*Given task:* Copy every line of the data in full, from the line with "You are a GUI" through the end of the data, and add 135 to each click coordinate in the answers. Leave out the pictures.

-- BEGIN --

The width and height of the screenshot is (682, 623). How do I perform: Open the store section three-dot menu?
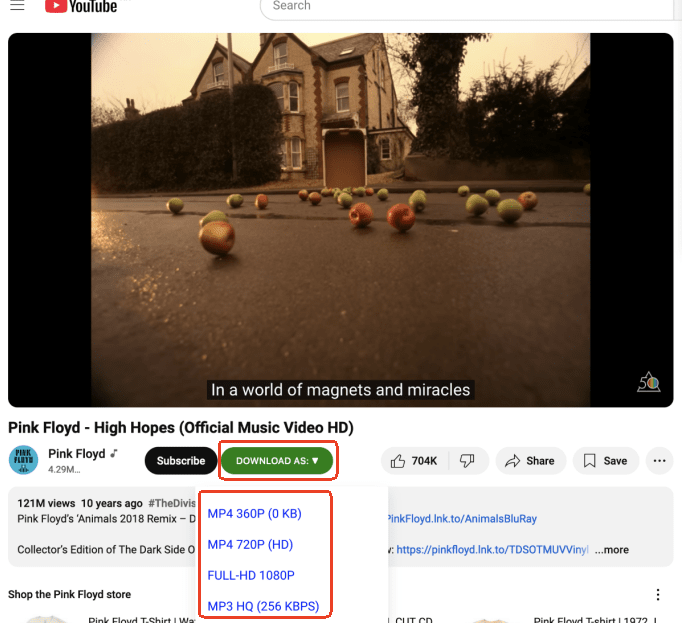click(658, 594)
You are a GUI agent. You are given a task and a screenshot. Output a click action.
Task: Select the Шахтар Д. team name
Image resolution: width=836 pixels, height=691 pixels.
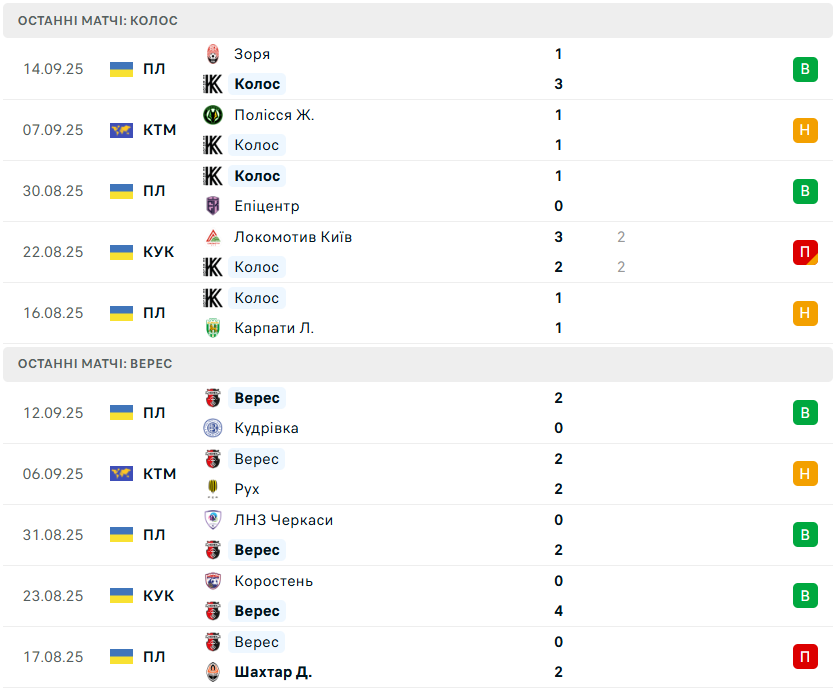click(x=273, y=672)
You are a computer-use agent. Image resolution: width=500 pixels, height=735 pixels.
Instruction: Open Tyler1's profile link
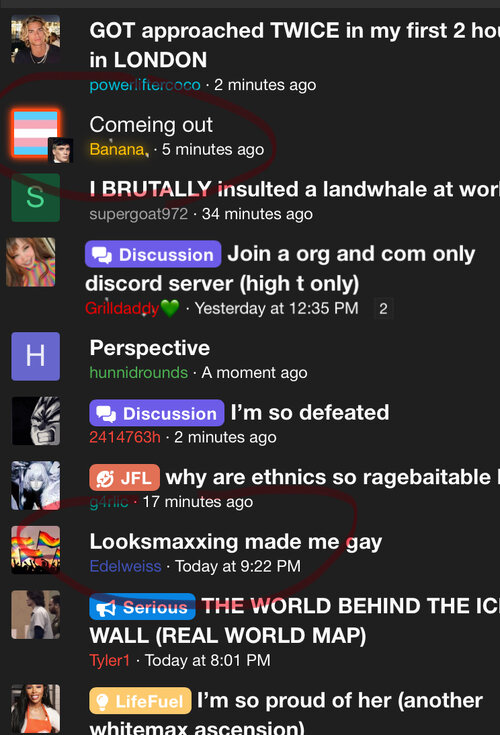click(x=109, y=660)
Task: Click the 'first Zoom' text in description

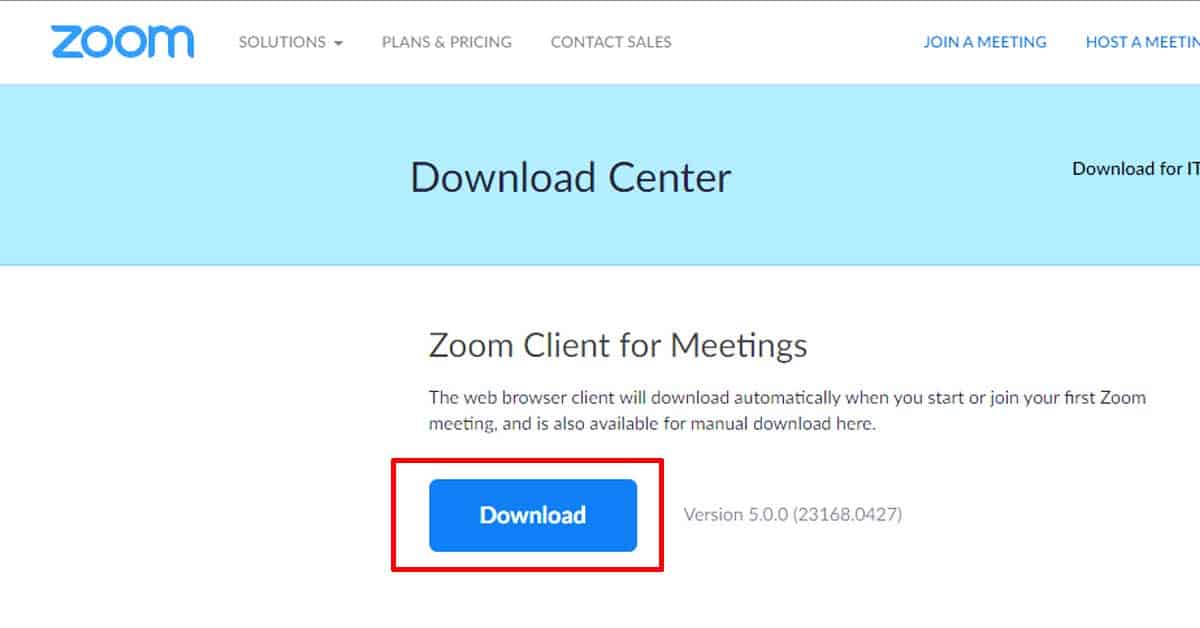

-- END --

*Solution for this task:*
You are a GUI agent. You are given a task and a screenshot. Output a click action.
Task: Select the Шахтар Д. team name
Image resolution: width=836 pixels, height=691 pixels.
click(x=408, y=807)
You are a computer-use agent. Image resolution: width=500 pixels, height=735 pixels.
Instruction: Open Tyler1's profile link
click(x=244, y=795)
Task: Click the 'first Zoom' text in description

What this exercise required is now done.